June 23, 2017| Friday
MANILA, Philippines — The Commission on Audit has noted several irregularities in the Bureau of Fire Protection's P2.577-billion firetruck procurement deal entered with a Filipino-Chinese joint venture in 2015.
In its 155-page annual audit report posted on its website yesterday, the COA said 37 percent or 176 out of the 469 firetrucks delivered by the joint venture of Kolonwel Trading, the local partner, and Hubei Jiangnan Special Automobile Company Ltd. of China were defective.
“The objective of achieving a set of reliable, fast and efficient fire trucks did not materialize viewed from the various defects noted in the 176 (or 37 per cent) out of the 469 fire trucks delivered in 2015, preventing the end-users from the effective use thereof that eventually affect the delivery of public services,” the report read.
Based on the COA records, it was on Feb. 2, 2015 when the BFP executed with Kolonwel joint venture the purchase contract amounting P2,577,275,000. This was after the BFP Bids and Awards Committee in October 2014 post-disqualified the two other bidders for supposedly being “unresponsive” or failing to meet some technical requirements.
The contract was for the supply of 244 firetruck units with 1,000-gallon capacity at P6 million each and 225 units with 500-gallon capacity at P5 million each.
The report listed a total of 39 defects in the 176 firetrucks ranging from simple faults such as damaged side mirrors, busted front and rear lights to the more serious ones such as “engine shuts-off even during operation,” “sudden unintended swerving specially at running state” and “sudden acceleration of engine.”
In a letter dated to the BFP Fire Chief dated Dec. 16, 2016, the supplier reported that repairs have already been done on the defects observed in the 176 fire trucks even if all the 469 units were already distributed from Regions 1 to 13.
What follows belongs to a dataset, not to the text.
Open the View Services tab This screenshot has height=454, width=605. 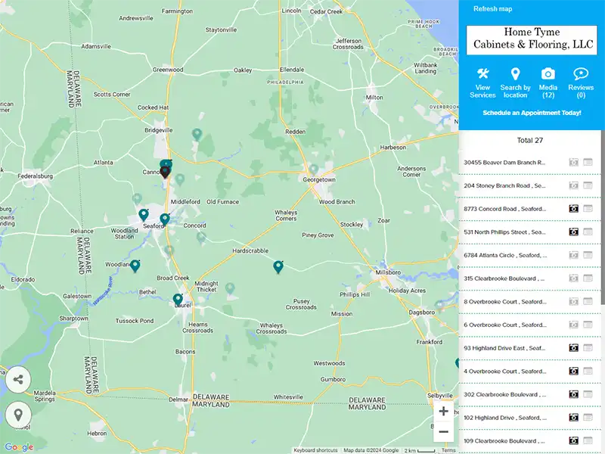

A recent validation by the state auditors, however, show otherwise.
“The Audit Team Leaders (ATLs) of the BFP Regional Offices 1, 6 and 11 issued AOMs (Audit Observation Memorandum) on reported noted defects in the fire trucks and observed that the defects would affect the capability of the end-user Regions to efficiently respond to emergency cases and effectively carry out BFP’s mission to prevent and suppress destructive fires,” the report read.
“As of May 9, 2017, 107 trucks are still to be repaired by the Supplier,” it added.
The COA questioned BFP's choice of supplier, noting that Kolonwel Trading, the Filipino majority partner in the joint venture had “questionable 60 percent Filipino ownership/interest.”
The audit body noted that Kolonwel's declared assets only amounted to P1.4 million in 2012 and P1.6 million in 2013. Thus, it is highly unlikely that it can put up the P60 million initial funding share agreed upon in its joint venture agreement with Chinese firm Hubei.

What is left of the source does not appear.